- _What you are asked to do_
Reproduce the records from the line with "Screen dimensions: 2444x1408" up to and including the line with "(x=2255, y=309)", swapping "KICK" for "SNARE" and leaving everything else unchanged. Leave the pictures out of your answer.

- _Exercise inputs_

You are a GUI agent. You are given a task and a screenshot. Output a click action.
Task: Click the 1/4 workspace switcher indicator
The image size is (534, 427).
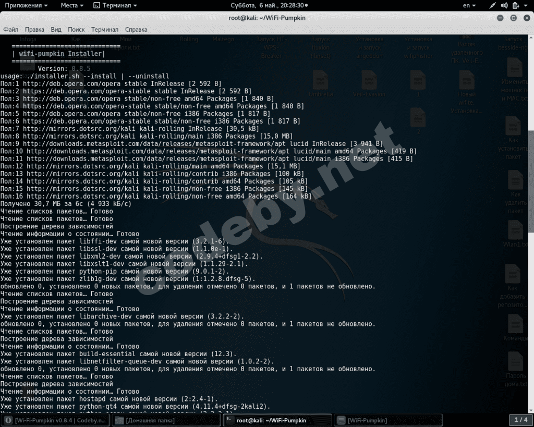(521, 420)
* * *
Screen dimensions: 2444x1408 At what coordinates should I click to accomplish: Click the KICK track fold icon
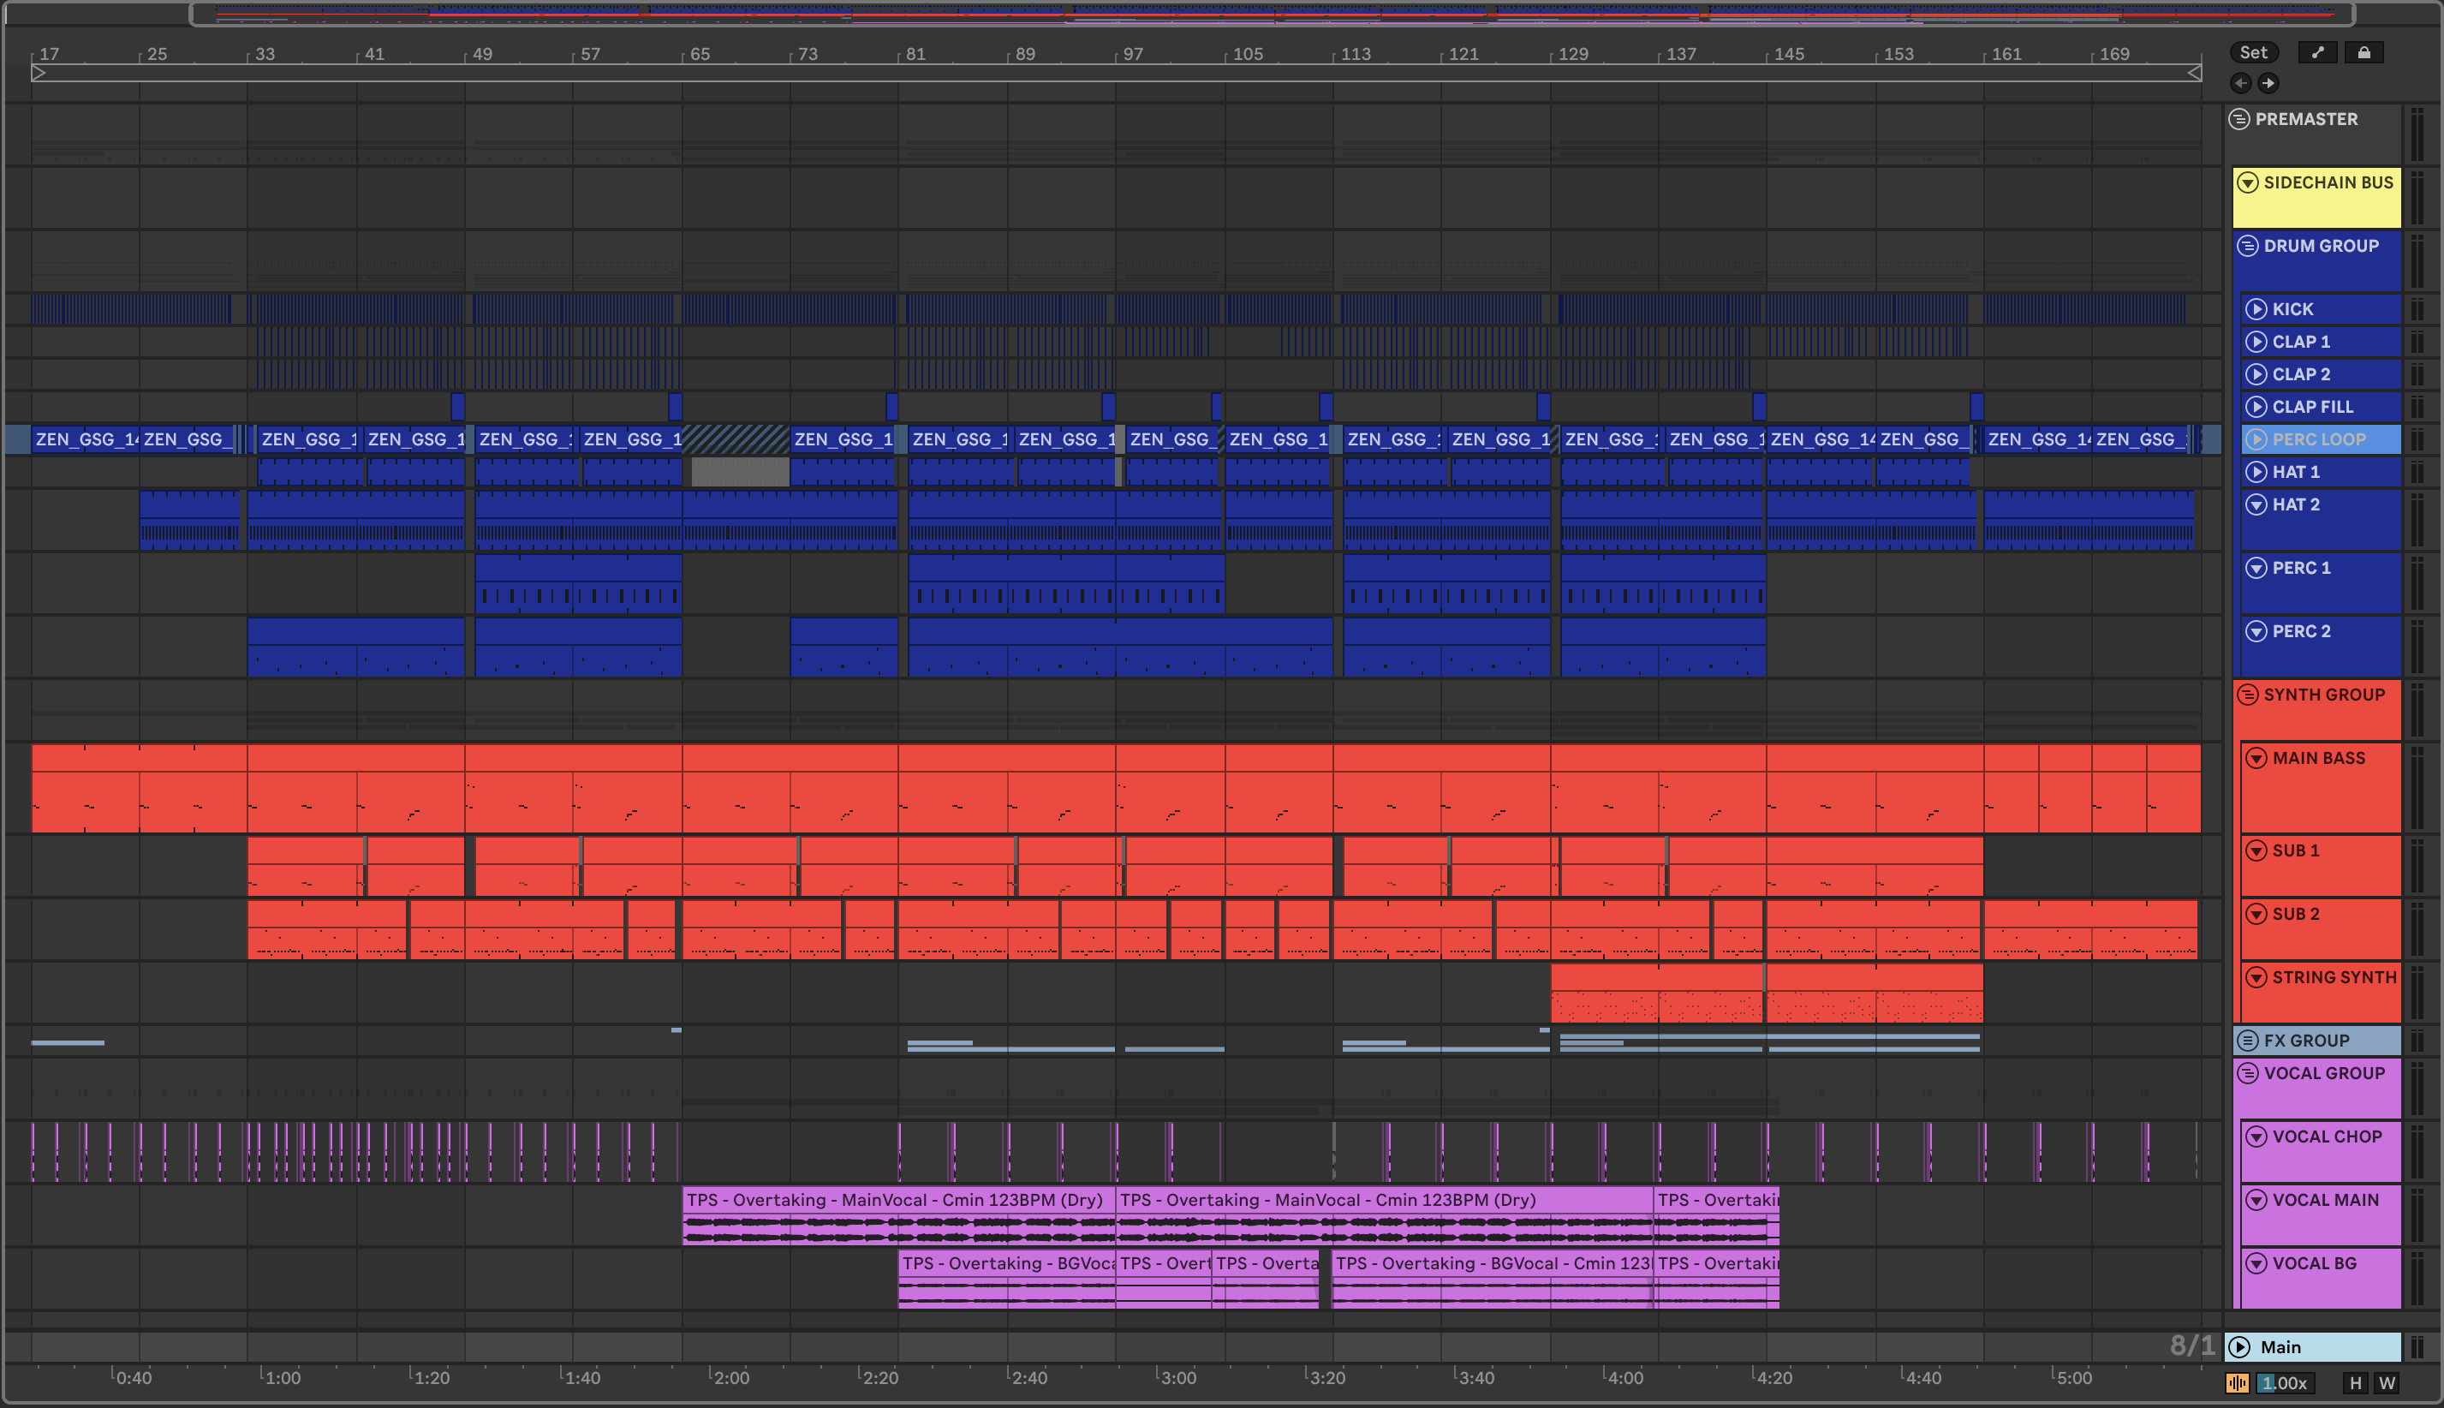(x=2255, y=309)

- _Response_
Screen dimensions: 2444x1408 At what coordinates should I click to accomplish: Click the SNARE track fold icon
(x=2255, y=309)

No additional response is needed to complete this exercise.